- Born: Washington, D.C.
- Education: University of Maryland, College Park Howard University College of Medicine
- Scientific career
- Workplaces: Feinberg School of Medicine

= Linda Suleiman =

American physician

Linda Idris Suleiman is an American physician, Assistant Dean of Medical Education and Director of Diversity and Inclusion at the Feinberg School of Medicine.

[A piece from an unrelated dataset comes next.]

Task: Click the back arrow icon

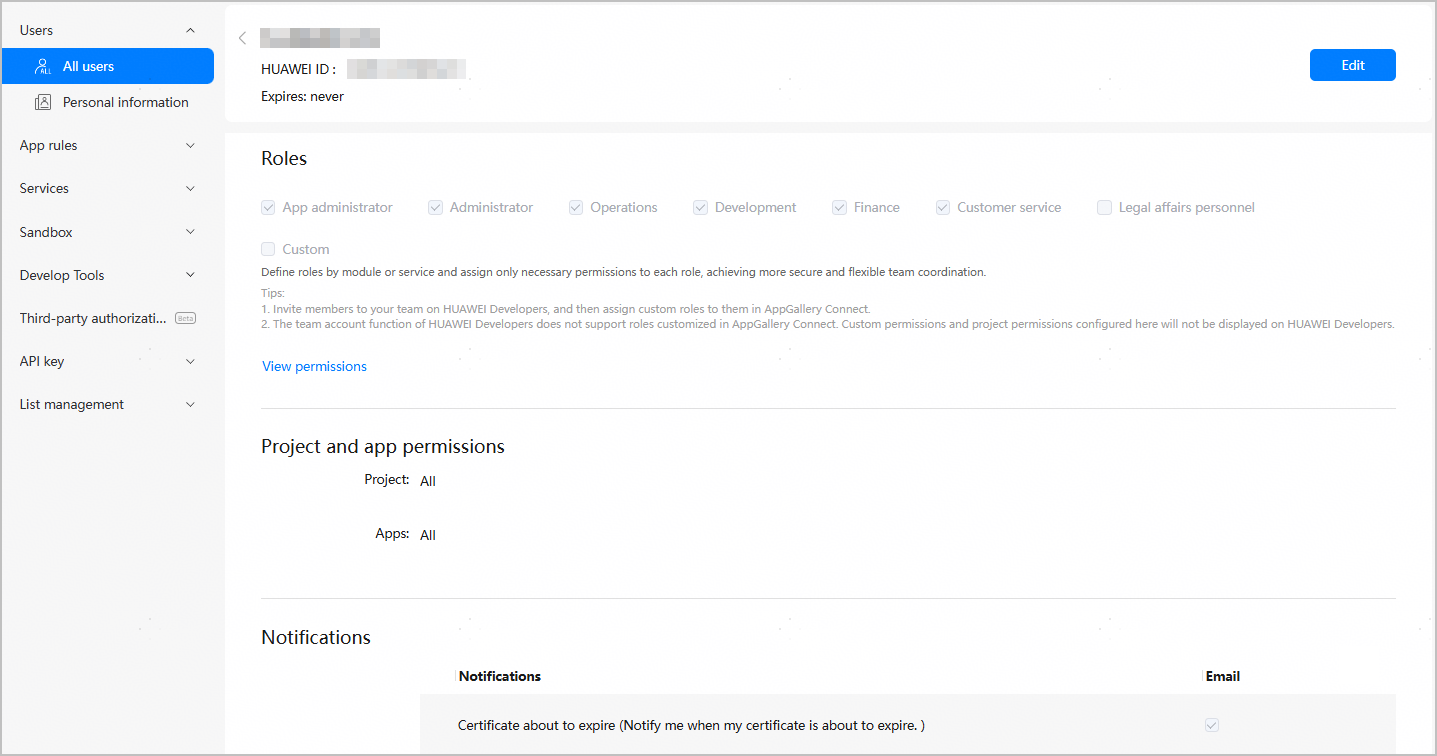Action: tap(242, 39)
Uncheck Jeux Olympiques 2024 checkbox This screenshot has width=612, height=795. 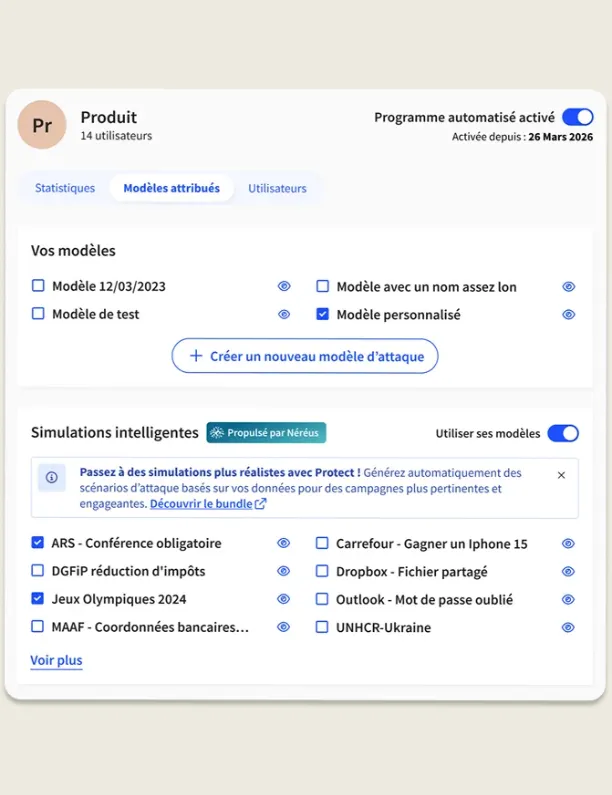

== Early life and education ==
Suleiman's parents are from Mogadishu, in Somalia. Her mother was an anaesthesiologist and her father worked for the port authority. Suleiman's mother worked as a physician throughout the civil unrest in Mogadishu. They immigrated to Canada during the Somali Civil War, taking their three children (including Suleiman) and her teenage cousin with them. Suleiman has said that she was inspired to become a physician because of her mother. Her family relocated to Hamilton, Ontario, where her mother's medical degree was not recognised and her parents were forced to do janitorial work. Together they helped to settle refugees who had arrived in Canada. For her undergraduate studies, Suleiman studied neurobiology and physiology at the University of Maryland, College Park. She completed her medical training at Howard University College of Medicine, where she saw pictures of LaSalle D. Leffall Jr. on the walls. These experiences focussed her aspirations on becoming an orthopaedic surgeon. In 2009 Suleiman was made an Orthopaedic medical intern as part of the Nth Dimensions programme. Nth Dimensions supports women and minorities who want to become orthopaedic surgeons. She completed a rotation at the Lurie Children's Hospital in Chicago, where she was mentored by Erik King, Lurie Children's' first Black orthopaedic surgeon. When she graduated from the orthopaedic programme at Northwestern Memorial Hospital she was the first Black woman to do so.

== Research and career ==
In 2018 Suleiman joined the faculty at the Feinberg School of Medicine, where she was the first Somali-American woman orthopaedic surgeon. Alongside her clinical practise, Suleiman has worked to improve the representation of women in orthopaedic surgery. She was named the Assistant Dean of Medical Education and Director of Diversity and Inclusion in 2018.

== Select publications ==
- Suleiman, L.I. (2011). "Does BMI Affect Perioperative Complications Following Total Knee And Hip Arthroplasty?"
- Edelstein, Adam I. (2015). "Can the American College of Surgeons Risk Calculator Predict 30-Day Complications After Knee and Hip Arthroplasty?"